_PASSAGE_:
** begin **

You are viewing a plain text version of this content. The canonical link for it is here.
Posted to commits@daffodil.apache.org by GitBox <gi...@apache.org> on 2021/07/02 18:49:04 UTC

[GitHub] [daffodil] mbeckerle commented on a change in pull request #600: Remove by-name and transient params for runtime data objects

mbeckerle commented on a change in pull request #600:
URL: https://github.com/apache/daffodil/pull/600#discussion_r662348844



##########
File path: daffodil-runtime1/src/main/scala/org/apache/daffodil/dsom/CompiledExpression1.scala
##########
@@ -201,26 +189,16 @@ final case class ConstantExpression[+T <: AnyRef](
  * into "passes".
  */
 class DPathCompileInfo(
+  // parentsArg is only a transient because of the issue below about
+  // serialization ordering. There is no delayed/lazy/by-name evaluation
+  // involved.

** end **

_DATA SECTION_:
** begin **

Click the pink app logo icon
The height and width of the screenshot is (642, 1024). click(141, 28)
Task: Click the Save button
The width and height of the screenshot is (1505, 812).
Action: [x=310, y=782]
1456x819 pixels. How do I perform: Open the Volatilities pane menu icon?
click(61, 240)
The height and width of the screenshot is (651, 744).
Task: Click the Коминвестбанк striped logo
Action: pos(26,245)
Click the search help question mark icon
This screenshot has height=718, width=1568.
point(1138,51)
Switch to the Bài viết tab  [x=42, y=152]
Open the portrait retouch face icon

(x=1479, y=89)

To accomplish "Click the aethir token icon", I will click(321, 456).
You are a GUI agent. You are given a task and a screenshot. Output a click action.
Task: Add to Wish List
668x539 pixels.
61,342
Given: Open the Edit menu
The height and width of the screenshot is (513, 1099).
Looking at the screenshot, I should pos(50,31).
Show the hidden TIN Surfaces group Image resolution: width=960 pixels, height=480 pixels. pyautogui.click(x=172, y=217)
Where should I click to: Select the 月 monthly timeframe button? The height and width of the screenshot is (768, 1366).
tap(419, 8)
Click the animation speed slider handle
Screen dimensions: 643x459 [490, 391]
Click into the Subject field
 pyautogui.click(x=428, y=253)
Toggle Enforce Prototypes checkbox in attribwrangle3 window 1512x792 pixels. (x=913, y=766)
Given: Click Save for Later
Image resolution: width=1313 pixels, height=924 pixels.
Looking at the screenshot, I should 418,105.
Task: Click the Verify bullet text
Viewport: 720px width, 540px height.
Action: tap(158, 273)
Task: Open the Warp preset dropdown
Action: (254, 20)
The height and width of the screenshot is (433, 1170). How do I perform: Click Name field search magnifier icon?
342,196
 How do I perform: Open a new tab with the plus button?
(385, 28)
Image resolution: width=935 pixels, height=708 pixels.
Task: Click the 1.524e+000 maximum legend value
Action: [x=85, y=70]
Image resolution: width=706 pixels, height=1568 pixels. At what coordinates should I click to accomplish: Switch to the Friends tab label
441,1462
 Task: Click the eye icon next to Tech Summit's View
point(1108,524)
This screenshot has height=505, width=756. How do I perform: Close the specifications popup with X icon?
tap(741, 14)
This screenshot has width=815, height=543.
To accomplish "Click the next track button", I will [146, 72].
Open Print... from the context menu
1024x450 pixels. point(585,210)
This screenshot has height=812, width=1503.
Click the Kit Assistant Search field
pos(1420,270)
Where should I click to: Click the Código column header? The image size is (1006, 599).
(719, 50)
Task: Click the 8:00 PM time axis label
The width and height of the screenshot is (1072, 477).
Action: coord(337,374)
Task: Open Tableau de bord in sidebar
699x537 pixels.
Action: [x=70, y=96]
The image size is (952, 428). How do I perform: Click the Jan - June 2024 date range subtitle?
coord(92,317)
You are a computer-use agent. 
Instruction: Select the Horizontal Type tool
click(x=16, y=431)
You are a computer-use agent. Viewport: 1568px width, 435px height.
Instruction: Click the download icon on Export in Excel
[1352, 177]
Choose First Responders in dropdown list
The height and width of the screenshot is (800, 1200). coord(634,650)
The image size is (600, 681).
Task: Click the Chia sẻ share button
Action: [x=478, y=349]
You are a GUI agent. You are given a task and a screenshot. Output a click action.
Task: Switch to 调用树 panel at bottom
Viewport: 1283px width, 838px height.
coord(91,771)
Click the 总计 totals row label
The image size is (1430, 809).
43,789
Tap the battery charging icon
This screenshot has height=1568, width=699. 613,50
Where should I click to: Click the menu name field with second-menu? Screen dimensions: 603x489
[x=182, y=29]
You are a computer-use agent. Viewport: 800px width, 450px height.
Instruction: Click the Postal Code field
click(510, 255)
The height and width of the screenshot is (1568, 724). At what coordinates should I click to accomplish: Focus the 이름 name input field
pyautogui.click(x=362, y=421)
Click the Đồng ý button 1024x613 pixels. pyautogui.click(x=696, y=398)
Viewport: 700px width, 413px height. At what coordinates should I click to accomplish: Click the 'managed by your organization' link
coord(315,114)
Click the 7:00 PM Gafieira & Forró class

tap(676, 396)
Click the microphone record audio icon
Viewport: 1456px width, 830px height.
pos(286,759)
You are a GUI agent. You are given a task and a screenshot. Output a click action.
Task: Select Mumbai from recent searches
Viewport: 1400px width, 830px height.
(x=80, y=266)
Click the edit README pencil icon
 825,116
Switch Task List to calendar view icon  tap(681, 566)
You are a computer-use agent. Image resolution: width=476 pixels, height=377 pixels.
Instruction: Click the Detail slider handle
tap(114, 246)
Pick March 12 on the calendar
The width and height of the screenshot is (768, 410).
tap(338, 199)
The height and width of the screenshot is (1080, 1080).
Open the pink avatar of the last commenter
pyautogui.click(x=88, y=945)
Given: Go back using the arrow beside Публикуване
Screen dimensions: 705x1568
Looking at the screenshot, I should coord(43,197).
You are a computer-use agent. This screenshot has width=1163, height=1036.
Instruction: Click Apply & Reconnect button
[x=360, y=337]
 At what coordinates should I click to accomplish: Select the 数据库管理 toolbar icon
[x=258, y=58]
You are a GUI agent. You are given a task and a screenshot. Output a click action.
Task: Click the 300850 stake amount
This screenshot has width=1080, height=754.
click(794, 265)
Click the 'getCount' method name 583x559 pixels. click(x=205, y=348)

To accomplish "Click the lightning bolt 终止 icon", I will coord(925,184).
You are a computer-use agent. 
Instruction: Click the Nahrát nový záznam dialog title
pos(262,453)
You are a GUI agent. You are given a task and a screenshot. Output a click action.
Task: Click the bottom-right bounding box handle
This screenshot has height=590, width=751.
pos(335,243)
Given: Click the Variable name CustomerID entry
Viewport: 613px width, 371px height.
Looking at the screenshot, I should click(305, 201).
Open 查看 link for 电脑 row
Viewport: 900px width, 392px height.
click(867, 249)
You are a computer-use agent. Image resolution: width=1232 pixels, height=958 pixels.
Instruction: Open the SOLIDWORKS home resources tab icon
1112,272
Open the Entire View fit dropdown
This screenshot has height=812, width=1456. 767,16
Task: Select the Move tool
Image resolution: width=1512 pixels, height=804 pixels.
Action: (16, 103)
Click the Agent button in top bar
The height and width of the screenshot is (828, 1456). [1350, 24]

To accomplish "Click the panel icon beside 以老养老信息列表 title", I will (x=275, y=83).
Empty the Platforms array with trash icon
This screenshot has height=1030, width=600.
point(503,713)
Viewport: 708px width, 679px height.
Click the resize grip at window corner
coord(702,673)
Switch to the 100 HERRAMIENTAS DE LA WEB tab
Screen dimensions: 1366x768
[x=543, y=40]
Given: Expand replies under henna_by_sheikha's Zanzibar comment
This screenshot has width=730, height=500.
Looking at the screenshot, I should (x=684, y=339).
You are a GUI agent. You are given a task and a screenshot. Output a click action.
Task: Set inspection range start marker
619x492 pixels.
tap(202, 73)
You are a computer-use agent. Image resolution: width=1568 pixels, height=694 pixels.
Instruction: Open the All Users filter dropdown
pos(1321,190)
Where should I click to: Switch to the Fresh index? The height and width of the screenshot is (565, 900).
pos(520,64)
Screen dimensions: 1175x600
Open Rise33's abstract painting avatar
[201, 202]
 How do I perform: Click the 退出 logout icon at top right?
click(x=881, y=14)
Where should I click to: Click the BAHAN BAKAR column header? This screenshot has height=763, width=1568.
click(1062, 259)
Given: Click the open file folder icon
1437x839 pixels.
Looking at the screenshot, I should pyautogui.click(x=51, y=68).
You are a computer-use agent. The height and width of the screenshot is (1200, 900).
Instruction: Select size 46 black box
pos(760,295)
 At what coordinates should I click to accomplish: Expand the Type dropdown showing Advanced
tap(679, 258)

** end **

_AIM OF THE EXERCISE_:
Quote the GitHub review comment above word for word, in full.

_OUTPUT FOR THIS TASK_:
You are viewing a plain text version of this content. The canonical link for it is here.
Posted to commits@daffodil.apache.org by GitBox <gi...@apache.org> on 2021/07/02 18:49:04 UTC

[GitHub] [daffodil] mbeckerle commented on a change in pull request #600: Remove by-name and transient params for runtime data objects

mbeckerle commented on a change in pull request #600:
URL: https://github.com/apache/daffodil/pull/600#discussion_r662348844



##########
File path: daffodil-runtime1/src/main/scala/org/apache/daffodil/dsom/CompiledExpression1.scala
##########
@@ -201,26 +189,16 @@ final case class ConstantExpression[+T <: AnyRef](
  * into "passes".
  */
 class DPathCompileInfo(
+  // parentsArg is only a transient because of the issue below about
+  // serialization ordering. There is no delayed/lazy/by-name evaluation
+  // involved.